Dataset excerpts:
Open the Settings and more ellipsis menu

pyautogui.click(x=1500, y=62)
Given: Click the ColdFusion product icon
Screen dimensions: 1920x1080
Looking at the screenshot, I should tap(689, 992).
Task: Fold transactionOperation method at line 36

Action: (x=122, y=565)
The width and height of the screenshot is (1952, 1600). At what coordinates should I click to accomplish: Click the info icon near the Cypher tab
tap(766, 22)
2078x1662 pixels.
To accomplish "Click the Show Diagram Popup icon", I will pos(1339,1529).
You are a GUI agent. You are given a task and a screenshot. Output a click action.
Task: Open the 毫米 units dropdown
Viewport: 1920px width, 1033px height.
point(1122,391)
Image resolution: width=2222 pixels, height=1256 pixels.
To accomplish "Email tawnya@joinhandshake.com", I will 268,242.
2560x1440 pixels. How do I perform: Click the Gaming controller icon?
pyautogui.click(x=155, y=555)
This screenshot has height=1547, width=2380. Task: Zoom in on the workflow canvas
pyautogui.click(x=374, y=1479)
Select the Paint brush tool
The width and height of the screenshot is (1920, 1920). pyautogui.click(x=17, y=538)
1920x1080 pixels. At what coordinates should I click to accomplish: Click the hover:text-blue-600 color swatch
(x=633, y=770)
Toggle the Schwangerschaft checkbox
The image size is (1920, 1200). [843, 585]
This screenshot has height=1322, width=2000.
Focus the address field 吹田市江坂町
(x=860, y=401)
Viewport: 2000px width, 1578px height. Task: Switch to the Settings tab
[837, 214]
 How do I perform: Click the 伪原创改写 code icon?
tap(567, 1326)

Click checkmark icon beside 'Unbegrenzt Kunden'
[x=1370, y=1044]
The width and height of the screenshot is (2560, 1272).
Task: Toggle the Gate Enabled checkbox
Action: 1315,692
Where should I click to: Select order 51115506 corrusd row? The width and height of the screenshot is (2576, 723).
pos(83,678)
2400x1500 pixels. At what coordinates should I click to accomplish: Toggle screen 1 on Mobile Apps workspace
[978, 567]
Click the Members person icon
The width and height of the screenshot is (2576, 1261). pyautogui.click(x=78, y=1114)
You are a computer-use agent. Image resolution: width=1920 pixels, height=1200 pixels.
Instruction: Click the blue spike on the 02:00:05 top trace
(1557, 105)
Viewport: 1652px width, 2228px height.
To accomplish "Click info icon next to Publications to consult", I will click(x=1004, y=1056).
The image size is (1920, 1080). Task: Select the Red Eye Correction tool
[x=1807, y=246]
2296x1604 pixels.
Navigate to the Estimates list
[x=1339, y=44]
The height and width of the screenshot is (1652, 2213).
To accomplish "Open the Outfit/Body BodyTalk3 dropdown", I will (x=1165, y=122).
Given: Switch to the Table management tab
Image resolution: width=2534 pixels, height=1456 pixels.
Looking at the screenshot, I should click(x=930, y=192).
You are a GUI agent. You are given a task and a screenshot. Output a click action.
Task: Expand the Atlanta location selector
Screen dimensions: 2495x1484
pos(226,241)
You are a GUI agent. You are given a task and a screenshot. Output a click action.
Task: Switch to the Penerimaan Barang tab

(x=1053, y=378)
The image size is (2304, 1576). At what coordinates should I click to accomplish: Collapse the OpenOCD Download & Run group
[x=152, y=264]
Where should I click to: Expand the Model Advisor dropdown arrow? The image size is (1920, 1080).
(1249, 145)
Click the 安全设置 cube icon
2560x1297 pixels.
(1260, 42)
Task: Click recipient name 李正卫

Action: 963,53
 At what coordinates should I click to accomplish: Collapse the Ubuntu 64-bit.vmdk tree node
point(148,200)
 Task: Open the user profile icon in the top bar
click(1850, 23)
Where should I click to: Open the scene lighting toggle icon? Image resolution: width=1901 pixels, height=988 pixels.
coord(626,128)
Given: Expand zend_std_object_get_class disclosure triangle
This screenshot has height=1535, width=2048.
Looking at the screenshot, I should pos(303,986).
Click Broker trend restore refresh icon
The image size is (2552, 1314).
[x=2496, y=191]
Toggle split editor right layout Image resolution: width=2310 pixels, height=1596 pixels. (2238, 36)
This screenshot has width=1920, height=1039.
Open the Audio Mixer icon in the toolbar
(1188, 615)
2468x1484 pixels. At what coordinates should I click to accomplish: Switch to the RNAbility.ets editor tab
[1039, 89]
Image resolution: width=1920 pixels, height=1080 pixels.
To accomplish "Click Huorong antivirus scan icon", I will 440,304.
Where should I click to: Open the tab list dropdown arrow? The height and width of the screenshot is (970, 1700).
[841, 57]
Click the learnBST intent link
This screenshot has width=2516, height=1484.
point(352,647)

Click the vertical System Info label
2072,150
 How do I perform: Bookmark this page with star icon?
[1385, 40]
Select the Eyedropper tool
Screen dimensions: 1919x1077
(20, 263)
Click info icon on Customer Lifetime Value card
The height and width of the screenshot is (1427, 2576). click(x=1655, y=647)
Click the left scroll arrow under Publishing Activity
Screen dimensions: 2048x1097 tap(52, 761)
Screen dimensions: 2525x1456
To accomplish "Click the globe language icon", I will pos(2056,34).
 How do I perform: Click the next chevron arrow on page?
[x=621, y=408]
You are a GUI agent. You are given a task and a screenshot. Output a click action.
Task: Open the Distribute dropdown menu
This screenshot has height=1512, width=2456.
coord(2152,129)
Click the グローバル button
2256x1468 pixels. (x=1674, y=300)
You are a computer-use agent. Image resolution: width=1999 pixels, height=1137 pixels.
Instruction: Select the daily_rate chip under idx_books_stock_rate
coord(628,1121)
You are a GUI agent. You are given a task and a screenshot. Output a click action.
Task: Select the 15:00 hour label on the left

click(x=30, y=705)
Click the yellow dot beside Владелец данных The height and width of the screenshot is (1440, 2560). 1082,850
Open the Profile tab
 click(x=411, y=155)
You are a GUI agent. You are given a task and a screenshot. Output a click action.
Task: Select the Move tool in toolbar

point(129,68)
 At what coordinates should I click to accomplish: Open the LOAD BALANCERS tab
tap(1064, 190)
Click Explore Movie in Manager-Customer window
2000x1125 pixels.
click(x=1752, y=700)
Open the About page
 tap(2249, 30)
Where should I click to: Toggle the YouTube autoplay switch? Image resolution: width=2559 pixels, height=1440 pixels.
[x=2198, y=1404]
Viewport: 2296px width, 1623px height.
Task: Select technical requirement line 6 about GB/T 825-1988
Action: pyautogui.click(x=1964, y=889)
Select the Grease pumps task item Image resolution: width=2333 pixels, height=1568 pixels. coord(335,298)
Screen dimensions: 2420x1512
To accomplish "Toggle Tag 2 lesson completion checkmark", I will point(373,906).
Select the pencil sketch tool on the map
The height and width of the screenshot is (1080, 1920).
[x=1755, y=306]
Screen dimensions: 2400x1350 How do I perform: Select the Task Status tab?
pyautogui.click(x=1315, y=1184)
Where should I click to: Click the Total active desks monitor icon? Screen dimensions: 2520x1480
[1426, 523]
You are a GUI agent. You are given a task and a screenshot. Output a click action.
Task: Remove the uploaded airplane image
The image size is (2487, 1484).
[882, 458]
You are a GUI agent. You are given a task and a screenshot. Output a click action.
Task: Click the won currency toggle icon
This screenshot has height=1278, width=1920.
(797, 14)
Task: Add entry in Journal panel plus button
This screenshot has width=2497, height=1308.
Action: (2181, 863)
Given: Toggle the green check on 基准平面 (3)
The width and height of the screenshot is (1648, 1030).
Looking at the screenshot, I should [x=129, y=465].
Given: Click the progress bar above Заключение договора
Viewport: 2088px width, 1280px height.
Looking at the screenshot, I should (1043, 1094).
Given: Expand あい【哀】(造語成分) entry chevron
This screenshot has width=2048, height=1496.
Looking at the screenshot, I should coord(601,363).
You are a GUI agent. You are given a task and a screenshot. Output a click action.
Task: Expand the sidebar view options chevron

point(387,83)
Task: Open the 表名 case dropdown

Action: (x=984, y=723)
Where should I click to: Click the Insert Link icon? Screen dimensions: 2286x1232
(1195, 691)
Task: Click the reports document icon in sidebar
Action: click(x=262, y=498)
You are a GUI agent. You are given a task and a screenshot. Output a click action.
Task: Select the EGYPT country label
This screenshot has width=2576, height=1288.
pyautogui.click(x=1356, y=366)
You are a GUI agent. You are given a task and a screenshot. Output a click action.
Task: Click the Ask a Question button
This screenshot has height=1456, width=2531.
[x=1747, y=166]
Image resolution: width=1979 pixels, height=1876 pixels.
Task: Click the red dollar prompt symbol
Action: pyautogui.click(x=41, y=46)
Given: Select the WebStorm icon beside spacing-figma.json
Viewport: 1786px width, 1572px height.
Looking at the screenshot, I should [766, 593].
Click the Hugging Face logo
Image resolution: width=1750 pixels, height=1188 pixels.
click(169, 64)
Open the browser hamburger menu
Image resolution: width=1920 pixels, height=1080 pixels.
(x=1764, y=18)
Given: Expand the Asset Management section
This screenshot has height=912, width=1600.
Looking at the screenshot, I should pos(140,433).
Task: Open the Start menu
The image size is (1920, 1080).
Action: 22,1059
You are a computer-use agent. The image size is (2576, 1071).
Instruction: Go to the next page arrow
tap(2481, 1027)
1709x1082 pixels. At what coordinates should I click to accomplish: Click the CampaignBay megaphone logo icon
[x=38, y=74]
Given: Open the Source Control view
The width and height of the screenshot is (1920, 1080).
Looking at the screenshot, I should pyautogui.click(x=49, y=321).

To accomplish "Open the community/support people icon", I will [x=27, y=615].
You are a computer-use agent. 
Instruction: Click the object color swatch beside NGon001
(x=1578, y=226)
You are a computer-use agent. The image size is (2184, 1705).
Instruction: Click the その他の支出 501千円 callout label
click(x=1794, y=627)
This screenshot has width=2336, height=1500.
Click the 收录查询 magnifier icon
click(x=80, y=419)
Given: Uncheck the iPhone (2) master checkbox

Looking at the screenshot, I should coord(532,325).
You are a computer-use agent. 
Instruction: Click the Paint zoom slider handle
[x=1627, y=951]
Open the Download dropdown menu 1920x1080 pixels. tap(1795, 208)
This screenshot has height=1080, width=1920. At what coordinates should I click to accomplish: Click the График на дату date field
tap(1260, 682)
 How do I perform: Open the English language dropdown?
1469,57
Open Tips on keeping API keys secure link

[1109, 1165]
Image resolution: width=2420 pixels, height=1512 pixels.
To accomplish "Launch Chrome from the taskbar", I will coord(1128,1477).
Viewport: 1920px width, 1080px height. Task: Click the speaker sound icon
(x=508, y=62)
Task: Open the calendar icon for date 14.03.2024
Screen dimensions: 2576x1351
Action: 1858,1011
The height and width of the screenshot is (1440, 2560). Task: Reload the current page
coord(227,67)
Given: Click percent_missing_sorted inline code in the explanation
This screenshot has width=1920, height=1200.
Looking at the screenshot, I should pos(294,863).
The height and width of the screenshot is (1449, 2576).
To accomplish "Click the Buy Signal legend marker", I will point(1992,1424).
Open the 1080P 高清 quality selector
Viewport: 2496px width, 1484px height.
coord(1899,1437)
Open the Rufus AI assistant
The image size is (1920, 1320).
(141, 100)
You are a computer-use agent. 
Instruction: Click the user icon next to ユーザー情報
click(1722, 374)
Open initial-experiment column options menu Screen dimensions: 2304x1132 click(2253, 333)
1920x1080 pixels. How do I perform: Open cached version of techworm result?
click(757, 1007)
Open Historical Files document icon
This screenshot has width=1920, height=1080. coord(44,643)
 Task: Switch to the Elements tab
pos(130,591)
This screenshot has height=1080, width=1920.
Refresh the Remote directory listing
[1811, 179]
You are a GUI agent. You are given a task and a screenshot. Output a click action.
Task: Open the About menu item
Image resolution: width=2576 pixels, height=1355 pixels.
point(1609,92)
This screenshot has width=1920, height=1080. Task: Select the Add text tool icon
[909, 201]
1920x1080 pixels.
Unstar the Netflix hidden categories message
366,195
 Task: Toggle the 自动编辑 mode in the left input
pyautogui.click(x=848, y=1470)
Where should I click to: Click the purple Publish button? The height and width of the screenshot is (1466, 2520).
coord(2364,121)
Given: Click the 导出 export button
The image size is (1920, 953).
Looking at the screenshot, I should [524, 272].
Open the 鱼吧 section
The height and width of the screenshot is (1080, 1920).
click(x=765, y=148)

# DIRECTIONS FOR THIS TASK:
Every line above from the line with "The image size is (2304, 1576)." to the line with "Given: Expand zend_std_object_get_class", both included, must be reproduced exactly, and no other line may appear.

# OUTPUT:
The image size is (2304, 1576). At what coordinates should I click to accomplish: Collapse the OpenOCD Download & Run group
[x=152, y=264]
Where should I click to: Expand the Model Advisor dropdown arrow? The image size is (1920, 1080).
(1249, 145)
Click the 安全设置 cube icon
2560x1297 pixels.
(1260, 42)
Task: Click recipient name 李正卫

Action: 963,53
 At what coordinates should I click to accomplish: Collapse the Ubuntu 64-bit.vmdk tree node
point(148,200)
 Task: Open the user profile icon in the top bar
click(1850, 23)
Where should I click to: Open the scene lighting toggle icon? Image resolution: width=1901 pixels, height=988 pixels.
coord(626,128)
Given: Expand zend_std_object_get_class disclosure triangle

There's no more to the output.